As far as Piper is concerned, though, colonics never went out of style. Just ask the impressive list of celebrity clients she has amassed since opening her treatment center six years ago, which includes more than a few A-list actresses, designers, and catwalkers (Piper likes to leave specific names off the record, but believe us when we tell you that you’d be impressed). “People keep it to themselves,” she says of acolytes of her patented Accucolonics, an acupuncture and colonic hybrid in which Piper, a trained massage therapist (she used to work with the New York Giants) and student of alternative medicine, stimulates certain pressure points to further increase the efficacy of the colonic machine. “The forehead directly correlates with the small intestine, the area around your mouth with the large intestine, your chin with your stomach,” she explains.

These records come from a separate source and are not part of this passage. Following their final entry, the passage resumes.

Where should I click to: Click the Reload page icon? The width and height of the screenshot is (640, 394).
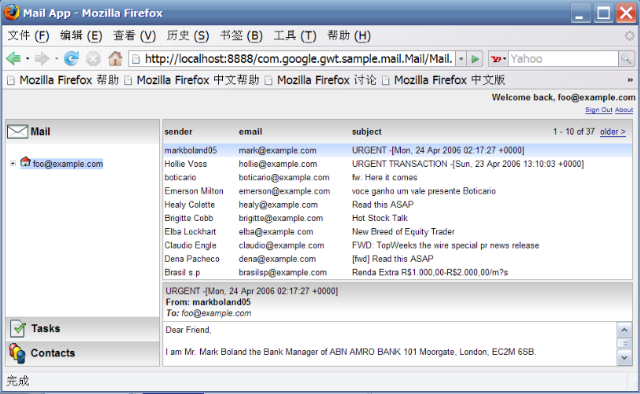(71, 59)
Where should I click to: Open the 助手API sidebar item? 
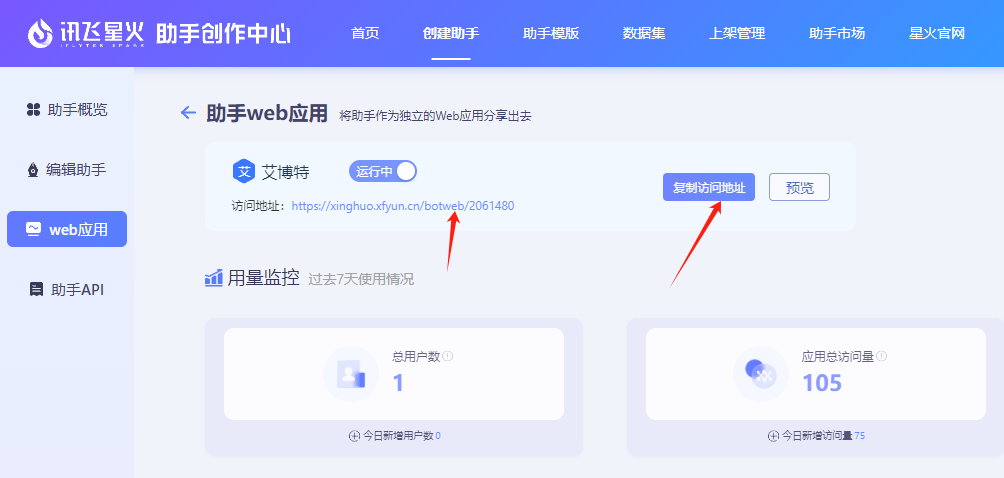click(67, 289)
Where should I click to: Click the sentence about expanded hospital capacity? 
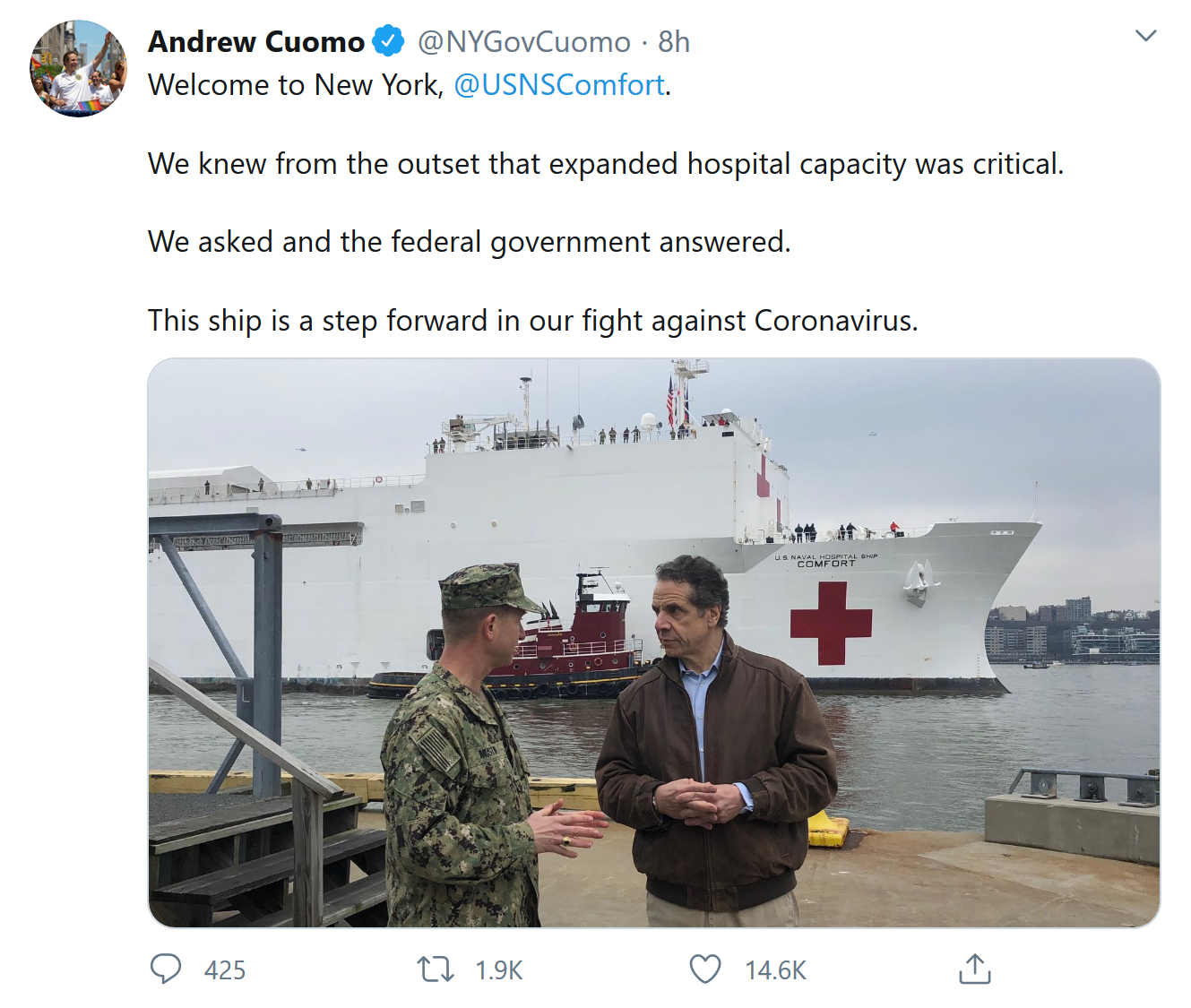(x=605, y=164)
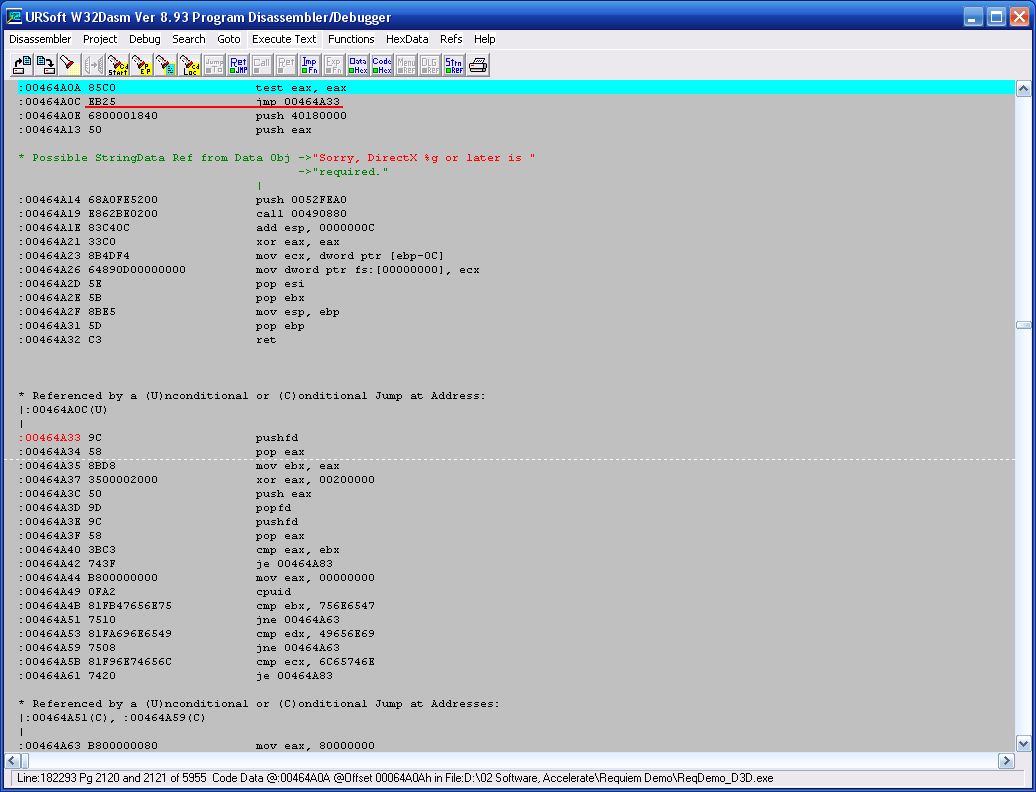Open Imported Functions (Imp Fn) list
1036x792 pixels.
(310, 65)
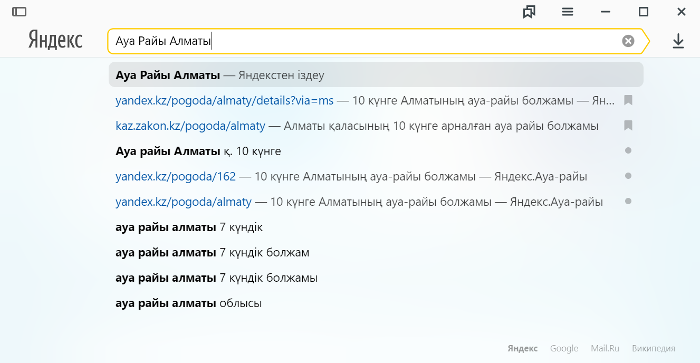700x363 pixels.
Task: Open the sidebar panel icon
Action: coord(19,12)
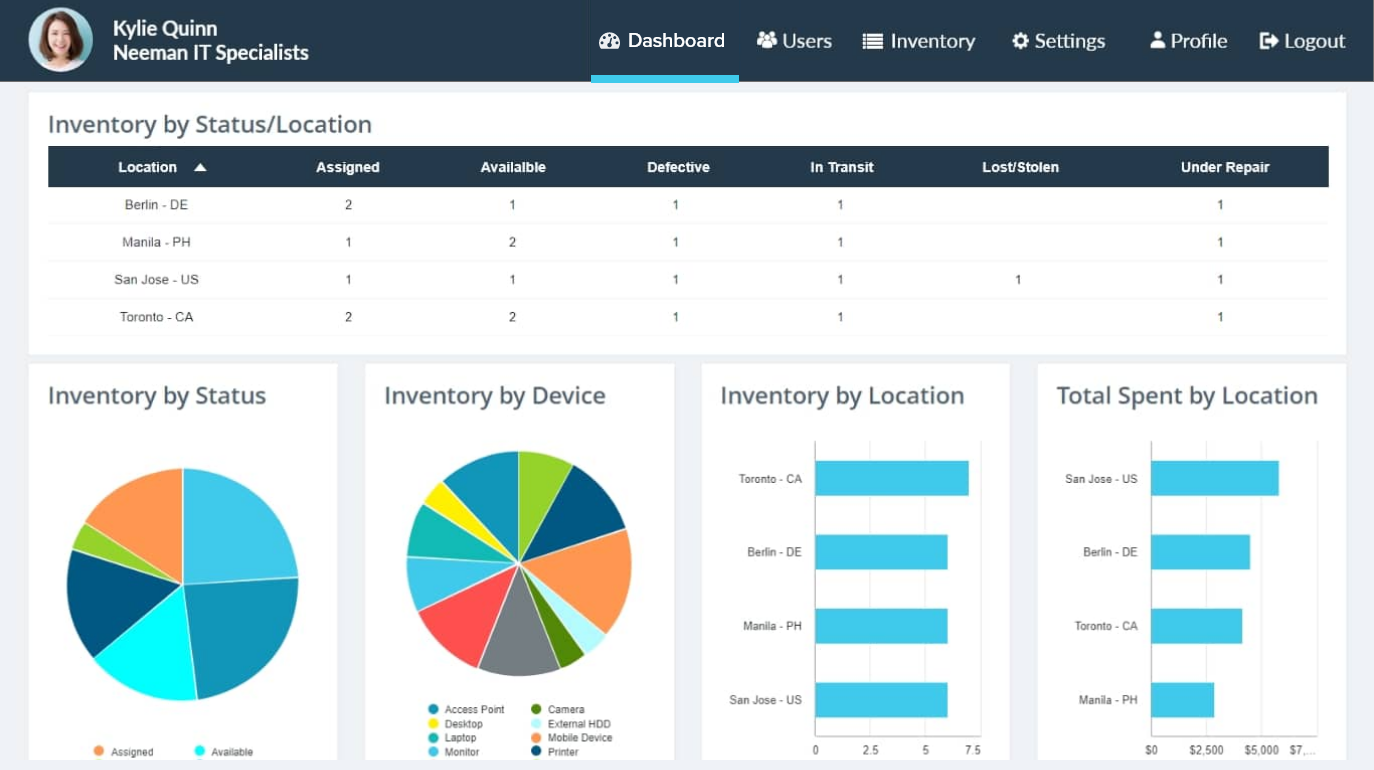Click the Inventory list icon
The image size is (1374, 770).
871,40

“But it’s not just for models,” Piper swears of the service, which reduces bloating, magically clears up the complexion, and can even help you drop a few pounds when you follow her post-procedure dietary recommendations, as we discovered on a recent visit (no more gluten or dairy for us). “It’s for your health”—a mantra that more and more wellness professionals are getting on board with. Alejandro Junger, a doctor of detox and a frequently quoted expert on Gwyneth Paltrow’s Goop newsletter, is a big fan of Piper’s work. Ditto organic skincare powerhouse Tata Harper and the brain trust behind New York’s Organic Avenue fresh pressed juices, both of whom will be a part of Piper’s brand-new retail concept at her recently expanded studio, which officially opens next week. “No one does colonics like I do colonics,” the supremely gentle Piper insists, which very well may be true. Complimentary add-ons like aromatherapy—”lemon oil helps with nausea”—and Piper’s three years of psychotherapy education make a session with Tracy unlike anything you’ll ever experience. “It’s not just about removing physical waste,” Piper says. “It’s about getting emotional waste out, too.”